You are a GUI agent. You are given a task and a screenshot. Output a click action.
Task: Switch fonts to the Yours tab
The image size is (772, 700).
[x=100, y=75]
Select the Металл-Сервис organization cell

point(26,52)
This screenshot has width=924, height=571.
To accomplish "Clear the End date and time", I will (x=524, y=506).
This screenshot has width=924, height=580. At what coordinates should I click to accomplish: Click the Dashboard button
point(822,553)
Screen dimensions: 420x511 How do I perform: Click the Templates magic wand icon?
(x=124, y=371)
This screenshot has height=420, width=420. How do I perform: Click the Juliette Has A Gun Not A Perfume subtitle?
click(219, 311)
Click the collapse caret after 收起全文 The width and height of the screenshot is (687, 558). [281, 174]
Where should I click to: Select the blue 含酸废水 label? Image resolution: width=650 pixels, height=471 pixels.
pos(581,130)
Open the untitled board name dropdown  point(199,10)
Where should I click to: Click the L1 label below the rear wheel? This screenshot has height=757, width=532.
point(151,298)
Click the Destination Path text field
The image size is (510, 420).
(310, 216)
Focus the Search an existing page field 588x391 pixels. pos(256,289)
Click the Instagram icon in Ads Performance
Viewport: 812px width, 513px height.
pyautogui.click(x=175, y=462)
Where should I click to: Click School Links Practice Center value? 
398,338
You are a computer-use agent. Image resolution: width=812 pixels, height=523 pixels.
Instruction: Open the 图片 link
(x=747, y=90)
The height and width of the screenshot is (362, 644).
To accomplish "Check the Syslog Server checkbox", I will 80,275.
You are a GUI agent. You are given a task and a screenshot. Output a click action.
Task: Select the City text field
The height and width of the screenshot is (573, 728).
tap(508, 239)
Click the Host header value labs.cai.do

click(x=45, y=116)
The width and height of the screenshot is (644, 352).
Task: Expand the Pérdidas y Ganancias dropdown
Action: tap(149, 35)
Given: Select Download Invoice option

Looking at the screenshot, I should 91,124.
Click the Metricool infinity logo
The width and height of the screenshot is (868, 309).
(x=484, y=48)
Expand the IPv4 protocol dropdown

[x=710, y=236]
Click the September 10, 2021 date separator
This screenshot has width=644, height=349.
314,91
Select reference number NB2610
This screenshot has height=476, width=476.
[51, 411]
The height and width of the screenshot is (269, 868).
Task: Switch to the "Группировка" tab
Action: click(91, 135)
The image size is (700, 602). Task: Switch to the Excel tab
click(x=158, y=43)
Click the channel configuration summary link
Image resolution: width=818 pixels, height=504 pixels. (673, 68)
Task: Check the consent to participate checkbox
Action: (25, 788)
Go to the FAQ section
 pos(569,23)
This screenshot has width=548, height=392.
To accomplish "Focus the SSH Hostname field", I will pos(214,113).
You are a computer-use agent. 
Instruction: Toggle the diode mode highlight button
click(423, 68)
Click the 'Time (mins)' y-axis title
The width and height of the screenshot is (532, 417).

**What you will do:**
Please copy the data above in its entirety, exactly as written.

**Result:**
You are a GUI agent. You are given a task and a screenshot. Output a click action.
Task: Switch fonts to the Yours tab
The image size is (772, 700).
[x=100, y=75]
Select the Металл-Сервис organization cell

point(26,52)
This screenshot has width=924, height=571.
To accomplish "Clear the End date and time", I will (x=524, y=506).
This screenshot has width=924, height=580. At what coordinates should I click to accomplish: Click the Dashboard button
point(822,553)
Screen dimensions: 420x511 How do I perform: Click the Templates magic wand icon?
(x=124, y=371)
This screenshot has height=420, width=420. How do I perform: Click the Juliette Has A Gun Not A Perfume subtitle?
click(219, 311)
Click the collapse caret after 收起全文 The width and height of the screenshot is (687, 558). [281, 174]
Where should I click to: Select the blue 含酸废水 label? Image resolution: width=650 pixels, height=471 pixels.
pos(581,130)
Open the untitled board name dropdown  point(199,10)
Where should I click to: Click the L1 label below the rear wheel? This screenshot has height=757, width=532.
point(151,298)
Click the Destination Path text field
The image size is (510, 420).
(310, 216)
Focus the Search an existing page field 588x391 pixels. pos(256,289)
Click the Instagram icon in Ads Performance
Viewport: 812px width, 513px height.
pyautogui.click(x=175, y=462)
Where should I click to: Click School Links Practice Center value? 
398,338
You are a computer-use agent. Image resolution: width=812 pixels, height=523 pixels.
Instruction: Open the 图片 link
(x=747, y=90)
The height and width of the screenshot is (362, 644).
To accomplish "Check the Syslog Server checkbox", I will 80,275.
You are a GUI agent. You are given a task and a screenshot. Output a click action.
Task: Select the City text field
The height and width of the screenshot is (573, 728).
tap(508, 239)
Click the Host header value labs.cai.do

click(x=45, y=116)
The width and height of the screenshot is (644, 352).
Task: Expand the Pérdidas y Ganancias dropdown
Action: tap(149, 35)
Given: Select Download Invoice option

Looking at the screenshot, I should 91,124.
Click the Metricool infinity logo
The width and height of the screenshot is (868, 309).
(x=484, y=48)
Expand the IPv4 protocol dropdown

[x=710, y=236]
Click the September 10, 2021 date separator
This screenshot has width=644, height=349.
314,91
Select reference number NB2610
This screenshot has height=476, width=476.
[51, 411]
The height and width of the screenshot is (269, 868).
Task: Switch to the "Группировка" tab
Action: click(91, 135)
The image size is (700, 602). Task: Switch to the Excel tab
click(x=158, y=43)
Click the channel configuration summary link
Image resolution: width=818 pixels, height=504 pixels. (673, 68)
Task: Check the consent to participate checkbox
Action: (25, 788)
Go to the FAQ section
 pos(569,23)
This screenshot has width=548, height=392.
To accomplish "Focus the SSH Hostname field", I will pos(214,113).
You are a computer-use agent. 
Instruction: Toggle the diode mode highlight button
click(423, 68)
Click the 'Time (mins)' y-axis title
The width and height of the screenshot is (532, 417).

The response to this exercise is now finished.